My work has been shown at the Ruskin Gallery, Cambridge Futures and Anglia Ruskin University. Walk In Our Shoes has been entered into the Creative Conscience Awards and was a finalist in the Cambridge Digital Awards 2017.

I have a City and Guilds in glass work and volunteer at the Cambridge Museum of Technology in the print room. 

I live in Cambridge with my printer husband and our rescue dog, Molly.

If you're interested in working me with, please do get in touch.


From 2013 to 2015, I completed a Masters in Graphic Design and Typography at the Cambridge School of Art.

This degree encourages the development of a creative, enquiring and critical approach to the graphic image and its uses in contemporary practice, covering traditional craft processes to digital image making, exploring the graphic image and its uses, in both web based and print formats. Key aspects of a masters include social, political, environmental and commercial contexts of graphic design, and the processes by which graphic design operates to convey meanings in various environments.

The Masters comprised four modules over 2 years:

Interpretation and Origination: Modes of Graphic Authorship: the focus of this module was to work with an external source to enable graphic design to offer a solution. www.walkinourshoes.org and the accompanying booklet put forward the alternative view from men and women who have suffered child loss or are childless through any circumstance. Powerful graphics and a personal photo give a voice to those who can be marginalised in media and society. Walk In Our Shoes aims to bridge that gap. The site continues to be cultivated and has it's own Facebook page.
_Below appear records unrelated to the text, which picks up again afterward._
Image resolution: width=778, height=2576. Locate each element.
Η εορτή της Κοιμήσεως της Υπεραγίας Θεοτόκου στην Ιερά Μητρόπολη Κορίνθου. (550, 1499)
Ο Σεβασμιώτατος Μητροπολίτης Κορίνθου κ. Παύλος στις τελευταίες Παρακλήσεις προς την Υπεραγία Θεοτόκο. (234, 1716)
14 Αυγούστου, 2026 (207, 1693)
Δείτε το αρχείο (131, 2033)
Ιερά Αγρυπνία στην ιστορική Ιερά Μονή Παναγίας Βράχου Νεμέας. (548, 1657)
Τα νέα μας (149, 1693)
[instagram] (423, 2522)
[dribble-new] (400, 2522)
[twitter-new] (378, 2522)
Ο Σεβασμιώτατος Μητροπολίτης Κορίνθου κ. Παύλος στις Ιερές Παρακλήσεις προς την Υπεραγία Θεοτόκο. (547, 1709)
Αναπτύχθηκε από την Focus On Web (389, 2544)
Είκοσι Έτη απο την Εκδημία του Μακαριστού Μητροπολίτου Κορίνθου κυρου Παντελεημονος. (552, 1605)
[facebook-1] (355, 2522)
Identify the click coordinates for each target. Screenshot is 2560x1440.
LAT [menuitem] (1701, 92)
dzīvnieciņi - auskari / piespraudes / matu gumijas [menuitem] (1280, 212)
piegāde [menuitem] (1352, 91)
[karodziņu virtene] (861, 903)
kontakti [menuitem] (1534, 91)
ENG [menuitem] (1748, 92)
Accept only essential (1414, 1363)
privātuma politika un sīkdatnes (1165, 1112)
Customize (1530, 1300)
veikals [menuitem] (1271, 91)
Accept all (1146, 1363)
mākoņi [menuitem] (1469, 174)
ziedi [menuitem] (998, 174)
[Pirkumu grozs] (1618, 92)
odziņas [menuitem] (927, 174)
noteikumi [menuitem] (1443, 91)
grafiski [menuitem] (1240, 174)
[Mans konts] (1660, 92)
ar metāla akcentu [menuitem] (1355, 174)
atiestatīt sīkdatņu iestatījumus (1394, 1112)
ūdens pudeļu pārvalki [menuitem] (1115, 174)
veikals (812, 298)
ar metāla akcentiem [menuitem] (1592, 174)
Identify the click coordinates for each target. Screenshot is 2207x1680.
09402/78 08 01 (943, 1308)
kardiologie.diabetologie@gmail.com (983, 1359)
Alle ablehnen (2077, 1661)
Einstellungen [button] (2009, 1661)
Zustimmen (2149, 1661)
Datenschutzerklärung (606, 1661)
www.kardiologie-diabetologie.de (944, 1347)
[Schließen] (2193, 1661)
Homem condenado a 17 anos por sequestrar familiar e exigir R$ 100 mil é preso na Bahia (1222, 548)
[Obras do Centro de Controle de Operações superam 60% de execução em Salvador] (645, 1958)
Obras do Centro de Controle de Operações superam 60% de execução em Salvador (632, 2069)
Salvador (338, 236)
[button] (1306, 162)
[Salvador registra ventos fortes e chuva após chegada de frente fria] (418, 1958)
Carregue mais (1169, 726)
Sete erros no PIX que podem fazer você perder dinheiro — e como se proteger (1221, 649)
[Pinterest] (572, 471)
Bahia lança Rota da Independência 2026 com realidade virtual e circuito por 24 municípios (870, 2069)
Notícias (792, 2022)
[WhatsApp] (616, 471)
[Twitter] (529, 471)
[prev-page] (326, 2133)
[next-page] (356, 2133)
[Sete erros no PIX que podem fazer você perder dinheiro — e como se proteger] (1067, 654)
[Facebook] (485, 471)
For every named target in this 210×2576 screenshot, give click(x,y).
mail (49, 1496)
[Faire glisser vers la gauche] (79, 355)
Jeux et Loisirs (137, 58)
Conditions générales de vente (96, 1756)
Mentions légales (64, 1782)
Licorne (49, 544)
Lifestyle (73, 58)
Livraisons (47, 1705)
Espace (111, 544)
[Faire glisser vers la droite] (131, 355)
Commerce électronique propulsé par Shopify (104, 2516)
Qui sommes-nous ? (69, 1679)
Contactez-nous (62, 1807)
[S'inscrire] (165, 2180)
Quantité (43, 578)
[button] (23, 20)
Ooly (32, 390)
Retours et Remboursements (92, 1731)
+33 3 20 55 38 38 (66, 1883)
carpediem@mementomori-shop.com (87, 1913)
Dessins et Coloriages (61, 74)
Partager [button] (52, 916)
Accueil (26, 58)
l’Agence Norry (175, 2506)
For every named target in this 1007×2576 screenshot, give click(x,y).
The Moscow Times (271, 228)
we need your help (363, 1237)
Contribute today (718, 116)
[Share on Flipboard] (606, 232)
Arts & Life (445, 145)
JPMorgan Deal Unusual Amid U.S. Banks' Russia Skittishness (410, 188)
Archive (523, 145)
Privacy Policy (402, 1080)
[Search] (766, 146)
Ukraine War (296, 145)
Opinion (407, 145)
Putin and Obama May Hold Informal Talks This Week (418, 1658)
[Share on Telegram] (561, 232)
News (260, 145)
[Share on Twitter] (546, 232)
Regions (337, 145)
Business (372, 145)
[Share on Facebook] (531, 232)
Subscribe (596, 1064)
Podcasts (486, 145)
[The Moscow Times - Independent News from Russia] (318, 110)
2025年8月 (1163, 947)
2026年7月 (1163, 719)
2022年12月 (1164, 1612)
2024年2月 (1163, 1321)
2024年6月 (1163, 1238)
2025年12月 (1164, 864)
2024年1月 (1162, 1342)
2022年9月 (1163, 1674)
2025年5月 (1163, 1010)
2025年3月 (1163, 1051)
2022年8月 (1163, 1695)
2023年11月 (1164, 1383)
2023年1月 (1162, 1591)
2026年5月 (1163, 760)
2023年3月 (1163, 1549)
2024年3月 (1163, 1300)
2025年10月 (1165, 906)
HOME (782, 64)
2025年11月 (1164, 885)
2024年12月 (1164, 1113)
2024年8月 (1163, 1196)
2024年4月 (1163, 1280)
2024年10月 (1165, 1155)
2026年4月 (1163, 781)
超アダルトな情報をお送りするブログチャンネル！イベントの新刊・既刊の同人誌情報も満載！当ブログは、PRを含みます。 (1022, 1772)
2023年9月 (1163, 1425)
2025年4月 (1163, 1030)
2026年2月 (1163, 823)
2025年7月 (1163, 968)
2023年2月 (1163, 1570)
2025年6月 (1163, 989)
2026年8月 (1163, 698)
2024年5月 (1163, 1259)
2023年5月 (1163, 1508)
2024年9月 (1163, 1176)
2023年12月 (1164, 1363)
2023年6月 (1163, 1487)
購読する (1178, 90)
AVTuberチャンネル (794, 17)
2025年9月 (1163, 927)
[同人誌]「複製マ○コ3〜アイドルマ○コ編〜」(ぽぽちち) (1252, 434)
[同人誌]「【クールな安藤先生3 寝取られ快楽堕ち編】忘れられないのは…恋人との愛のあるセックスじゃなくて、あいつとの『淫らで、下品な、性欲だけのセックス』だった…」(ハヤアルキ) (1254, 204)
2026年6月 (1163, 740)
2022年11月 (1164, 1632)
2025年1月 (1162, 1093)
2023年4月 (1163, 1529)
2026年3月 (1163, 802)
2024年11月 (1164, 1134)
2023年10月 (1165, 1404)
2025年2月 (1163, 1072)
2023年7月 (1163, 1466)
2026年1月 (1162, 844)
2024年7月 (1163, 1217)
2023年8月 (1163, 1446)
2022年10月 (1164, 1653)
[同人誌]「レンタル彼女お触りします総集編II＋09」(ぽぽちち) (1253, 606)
Process and Practice as Research explored the neurological effects of synaesthesia and how this affects the presentation of digital media. The module asked if synaesthesia could be explained through a study of textures and feelings in a series of workshops.

Typographic Enquiry investigated the work of Thomas Langdon, an Elizabethan surveyor. The project digitised Langdon's handwriting from a 1617 map of a Cambridgeshire village, Balsham, produced for the London Charterhouse. The type will continue to be developed for use in a 400 year anniversary event to celebrate the publication of this celebrated map of the London Charterhouse estate.

Master's Dissertation: Art and Design explores the role of Cambridge University Press designer and typographer John Peters. The piece contrasts the working conditions and evaluates the practices of the Press at the time through his papers and archives. Can designers from publishing learn from the designers who began their trade in print? This dissertation will result in an exhibition at the Cambridge University Press museum in 2017 and the final, peer reviewed piece will be published in print journals.

Master's Project: Art and Design is a social design project giving a voice and face to people born with hidden disabilties. The project aims to create a toolkit containing advice from those who live with neurological conditions to show to friends, family and employers to enable them to live a better life and boost self esteem. This project has been sent to the Dyspraxia Foundation for exhibition. The posters are on display at Anglia Ruskin University.